If I have a users 6 digit PIN (or n char string) and I wish to verify say 3 digits chosen at random from the PIN (or x chars) as part of a 'login' procedure, how would I store the PIN in a database or some encrypted/hashed version of the PIN in such a way that I could verify the users identity?
Thoughts:
Store the PIN in a reversible
(symmetrically or asymmetrically) encrypted manner, decrypt for digit checks.
Store a range of hashed permutations of the PIN against some
ID, which links to the 'random
digits' selected, eg:
ID: 123 = Hash of Digits 1, 2, 3
ID: 416 = Hash of Digits 4, 1, 6
Issues:
Key security: Assume that the key is
'protected' and that the app is not
financial nor highly critical, but
is 'high-volume'.
Creating a
wide-number number of hash
permutations is both prohibitively
high-storage (16bytes x several
permutations) and time-consuming probably overkill
Are there any other options, issues or refinements?

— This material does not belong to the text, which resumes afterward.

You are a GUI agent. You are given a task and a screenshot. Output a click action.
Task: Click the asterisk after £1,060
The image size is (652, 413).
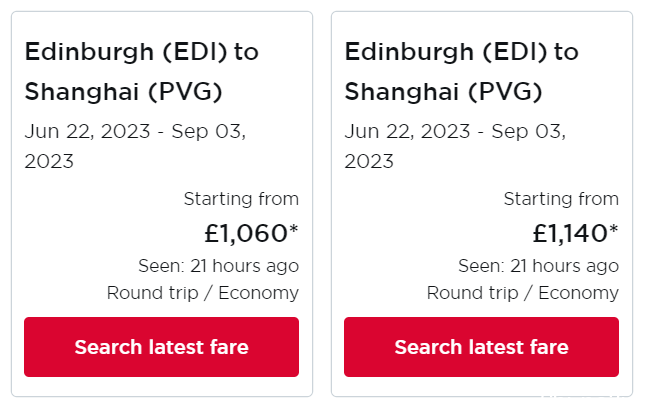[294, 229]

Yes: I know storing passwords/PINs in a reversible manner is 'contentious' and ideally shouldn't be done.
Update
Just for clarification:
1. Random digits is a scheme I am considering to avoid key-loggers.
2. It is not possible to attempt more than a limited number of retries.
3. Other elements help secure and authenticate access.
As any encryption scheme you use to store the password/pass phrase would be either prohibitively expensive, or, easily cracked I am coming down on the side of just plain storing it in plain textr and ensuring that the database and server security is up to scratch.
You could consider some lightweight encryption scheme to hide the passwords from a casual browser of the database, but, you have to admit that any scheme will have two basic vulnerabilties. One -- your program will need a password or key which will have to be stored somewhere and will be almost as vulnerable to snooping as the actual passwords sotred in plain text, and, Two -- if you have a reasonable number of users then a hacker who has access to the encrypted passwords has lots of "clue"s to aid his brute force attack, and if your site is open to the public he can insert any number of "known texts" into your database.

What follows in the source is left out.